Костров погладил ладонями потертое местами зеленое сукно стола и сказал:
— Ты не задумывался над тем, что Щербаку помогли стать виновником?
— Не понимаю.
— Помогли совершить ошибку.
— Он двадцать лет на запани! — вспыхнул Супонев. — Это не вариант.
— Завтра и райком может совершить ошибку.
— Демагогия тебе не к лицу, Виктор.
— Я понимаю, что и райком не застрахован от ошибок, — продолжал Костров. — Только каждый наш промах отзывается великой человеческой болью.
— Зачем этот спектакль? Говорим о Щербаке, а не об ошибках райкома. Твое мнение, Костров?
— С бедой, которая постигла запань, пришла и неуверенность Щербака.
— Ничего себе работничек.
— Ты пойми, о чем речь. Представь себе картину, когда лес прет, все сметая на пути. С ума сойдешь! Зачем он согласился ставить перетягу? В этом его ошибка.
— Все-таки ошибка. В иное время за…
— Нынче другое время, — перебил Костров.
— Ладно. Но почему, скажи мне, у Щербака не нашлось времени позвонить о беде нам, в райком? Почему своего мнения не имеет? А теперь миллион рублей козлу под хвост. Ты думаешь, нам за это отвечать не придется?
— Я готов отвечать. Я в Щербака верю.
Костров достал из кармана розовый носовой платок и вытер пот со лба. На какое-то мгновение в кабинете возник пряный запах духов.
— Щербака будут судить. Тебе известно, что, если член партии — так записано в уставе — совершает проступки, наказуемые в уголовном порядке, он исключается из партии.
— Именно! Наказуемые! Но только суд может установить виновность Щербака.
— И он признает его виновным!
— Этого никто не знает.
— Я знаю!
— У меня на этот счет есть свое мнение. Это труд, сопряженный с ежедневным риском.
— Накурил, черт! — Супонев недовольно поднялся из-за стола, открыл окно и жестко сказал: — Будем исключать Щербака.
— Разве у нас нет мужества, чтобы принять удар на себя?
— Если суд признает Щербака виновным, мы с тобой будем иметь весьма бледный вид.
— А если суд оправдает его?
— Такого быть не может. Время рассудит нас, Виктор Антонович, — сказал Супонев. — Возможно, на бюро мы сможем лучше понять друг друга.
* * *
Судья Градова, слушая показания Бурцева, улавливала в его беспокойных глазах смутную тревогу. Сначала ей показалось, что свидетель часто менял позу и разжимал кисти рук от усталости. И тогда судья снова предложила ему сесть, но Бурцев отказался. Ее поразило не столько физическое мужество свидетеля, сколько неиссякаемое упорство, с каким он соблюдал верность своему заявлению: мне лучше стоять.

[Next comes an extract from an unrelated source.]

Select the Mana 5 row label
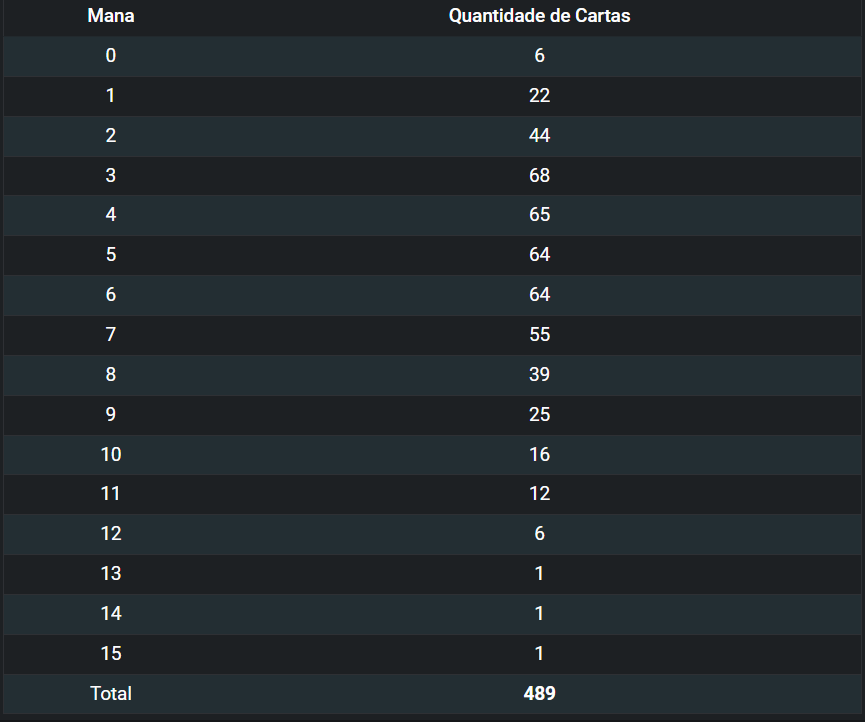 [110, 254]
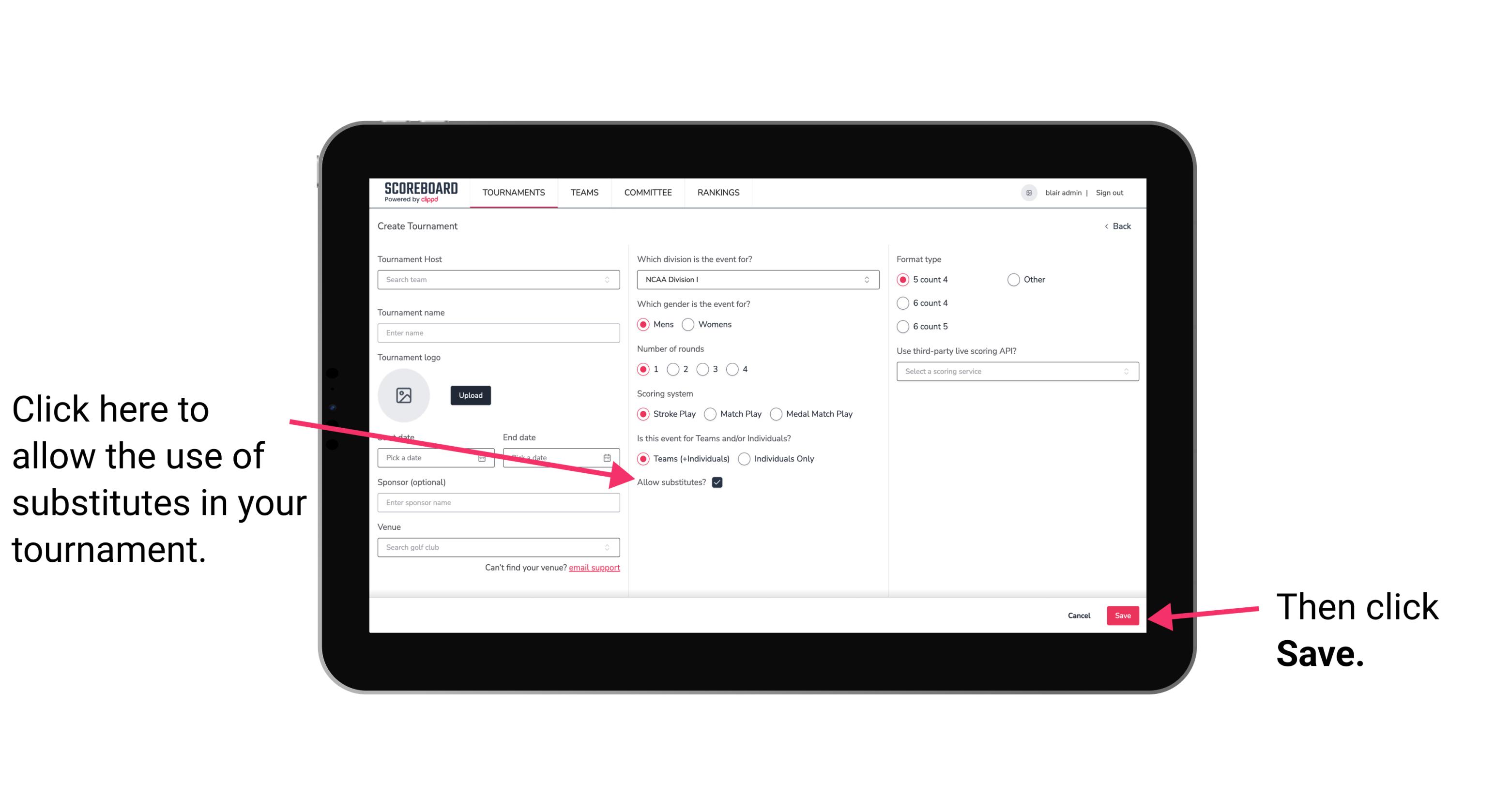Image resolution: width=1510 pixels, height=812 pixels.
Task: Select the Match Play scoring system
Action: tap(711, 413)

Но, продолжая допрос, Градова все больше убеждалась, что беспокойство, охватившее Бурцева, вызвано каким-то душевным бореньем. Случись такое в иной жизненной обстановке, она бы просто спросила собеседника, что его тревожит, но сейчас это было невозможно. Оставался один путь — ставить перед ним такие вопросы, которые исподволь привели бы судью к пониманию другого, скрытого от глаз внутреннего мира свидетеля.
Градова спросила:
— Предусматривает ли инструкция все виды угрожаемых положений?
— Нет. Сделать это трудно. Стихия выступает всякий раз в новой роли.
— Значит, в Сосновке стихия разыграла спектакль, до сих пор невиданный?
— Возможно, в долгой истории сплава и было где-то подобное.
— Я говорю про Сосновку.
— Здесь такого не случалось.
— Следовательно, руководители запани оказались перед лицом неожиданности. Допускаете ли вы, что им была не под силу роль борцов с угрозой, навязанной стихией?
— Допускаю.
— Если бы вы не приехали в Сосновку, каким мог быть исход разыгравшихся событий?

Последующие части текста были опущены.